Dear Colleagues,
Here is the basic idea resulting from our skype call:

-1. Parallel implementation: let the query diameter be D_q. Then have 
each processor take a volume in space that covers m * D_q by m * D_q by m * D_q distance units
for m >> 1. 
To make sure nothing is lost, the volumes should overlap by  D_q in every dimension.

0. Start with query consisting of k points in 3-space or with pairwise distances.

1. Let's say the minimum distance between two points in a query is m.

2. Find the level in the an octtree or multilayered grid structure such that the diameter
of nodes is less than m. Call that level Lmin.
Set L to Lmin or above. We'll decide that based on some cost model.

centroid c1 and centroid c2  s1 inside node having centroid c1.
s2 is in c2.
dist(c1, c2) - epsilon > dist(s1, s2).
But d1 is the query distance and d1 + epsilon > dist(s1, s2).
So in this case both s1 and s2 could be in c1 and  
both s1 and s2 could be in c2.

If we go down one level c11, c12, c13, c14 are the new centroids
c21, c22, c23, c24. 
Say s1 has fallen into c12 and s2 has fallen into c21.
Or perhaps s2 is in c11.


3. For each node n at level L set n to be the "anchor" (the anchor should be (if I remember correctly but Fabio please correct me if wrong) the centroid of the query points).
  Find other nodes whose centroids are within the appropriate distance of the anchor +/- the error and radius
  while True
   a) Perform the basic join algorithm (Amir's algorithm) on the centroids at level L
   b) Estimate the result size based on the number of stars within the nodes (my previous email)
   c) if  estimate in result size would indicate too much work to do the join, 
      then L += 1 / then go down another level
      else exit while loop
  end while
Perform star by star join in the voxels present

4. The main thing to figure out is c. So our cost model is that the cost of a join is the 
cost of the  cross-product calculation (as for a pure nested loop).
There are two costs: the cost of expanding a level
and the cost of joins on stars. If at level L there is already just one star per voxel, then clearly no need to go down in levels (by the way this implies that the grids/octtrees need to record how many stars are in them). How can going down a level help?
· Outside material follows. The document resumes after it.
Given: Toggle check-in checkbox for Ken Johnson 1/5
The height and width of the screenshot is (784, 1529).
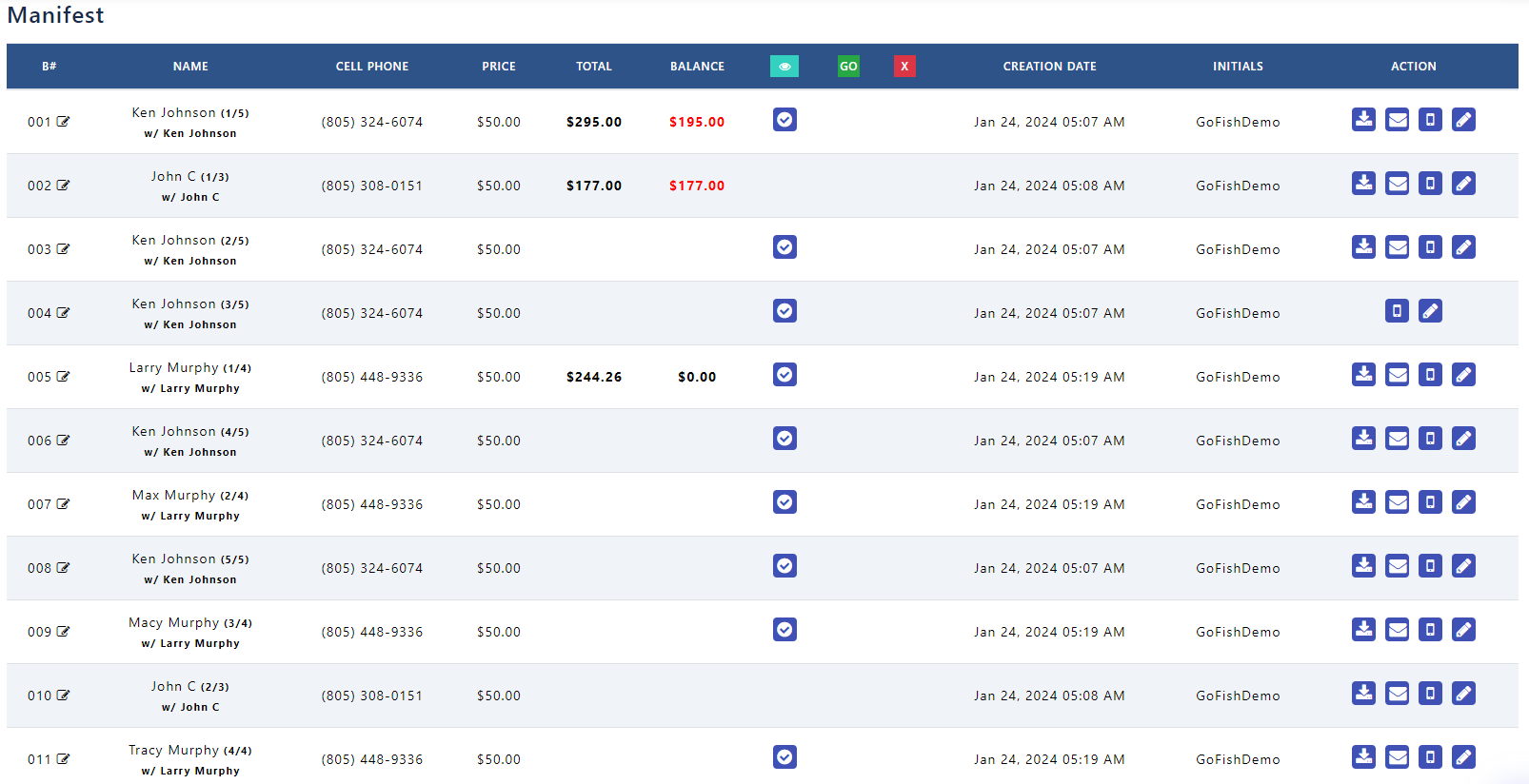Looking at the screenshot, I should click(x=784, y=120).

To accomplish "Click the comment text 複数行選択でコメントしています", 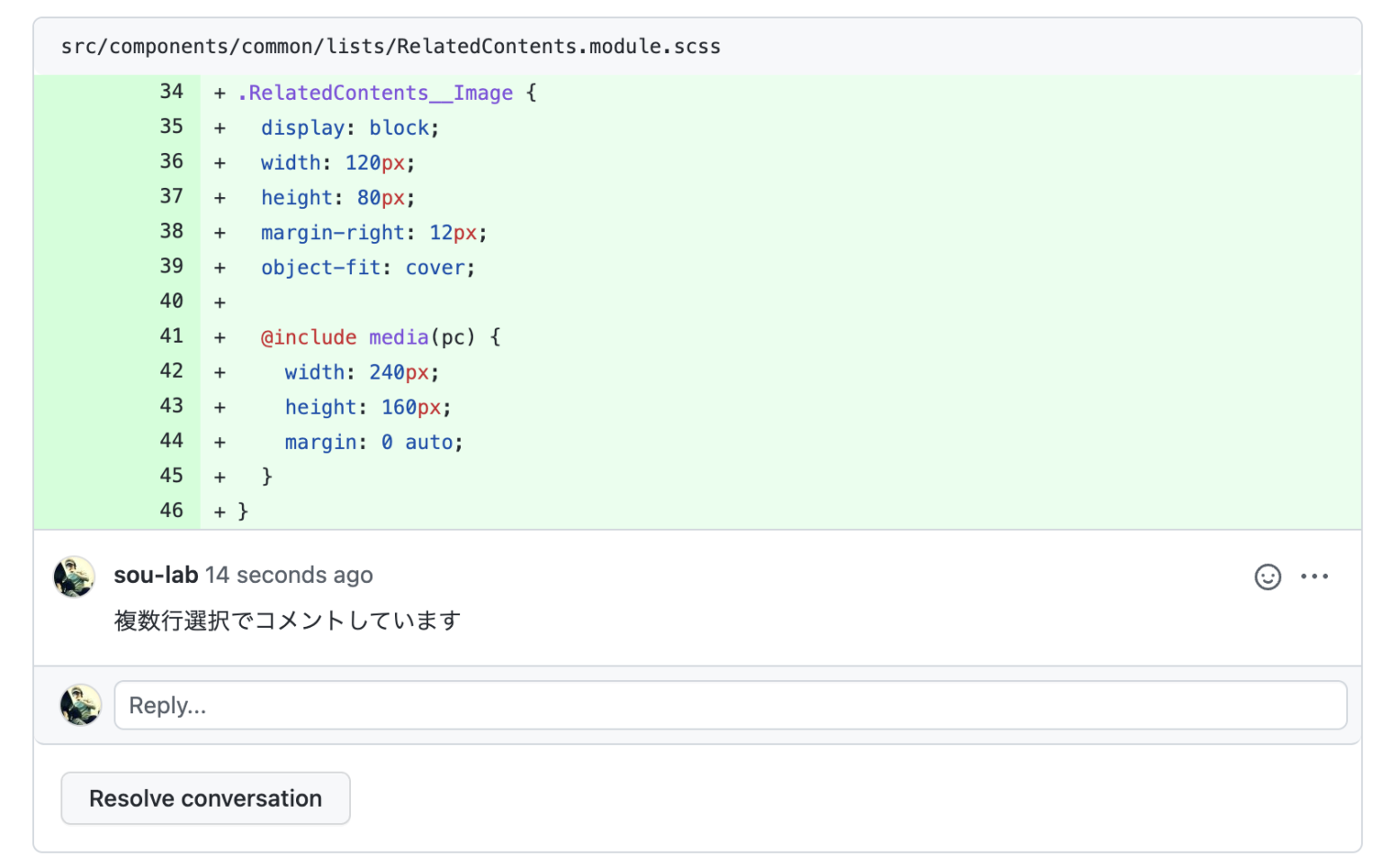I will click(286, 620).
Suppose node n1 has count(n1) stars and node n2 has count(n2) stars, then the cross-product calculation provided n1 and n2 partially match will entail count(n1) * count(n2) comparisons. Suppose now
that we descend a level and we eliminate the farthest voxels. In the two dimensional case, that will eliminate 2 out of 16 possible pairs or 1/8 of the data, thus saving 1/8 * count(n1) * count(n2).
The cost is approximately linear in count(n1) + count(n2) if the tree must be expanded. The above was just an example. To determine how much we can save, let's say that the distance between the centroids of n1 and n2 is c and we are looking for distance d and the error is epsilon and the diameter of the nodes is Diam. Nodes n1 and n2 partially match means that c - (Diam + epsilon) <= d <= c + (Diam+epsilon)

Then when we go down a level, the diameter goes to Diam/2 and the centroids change in the x and y direction by Diam/(2*sqrt(2)) in the 2D case. So for example the farthest subnodes are something like c+Diam apart. For those subnodes to be partial matches, c + Diam - (Diam/2 + epsilon) <= d
<= c + Diam + (Diam/2 + epsilon). The point is that it's likely we'll have some subnodes that don't match provided c and d are not too close. On the other hand, if c = d, then we'd have to do down two levels to see any benefit.

The bottom line: compute the partial match predicate for each subnode and for that portion of sub-node pairs that are eliminated, call it p, ask whether p * count(n1) * count(n2) > count(n1) + count(n2) in the case that you need to build the subtree.

Please let me know if any of this is unclear.

Best,
Dennis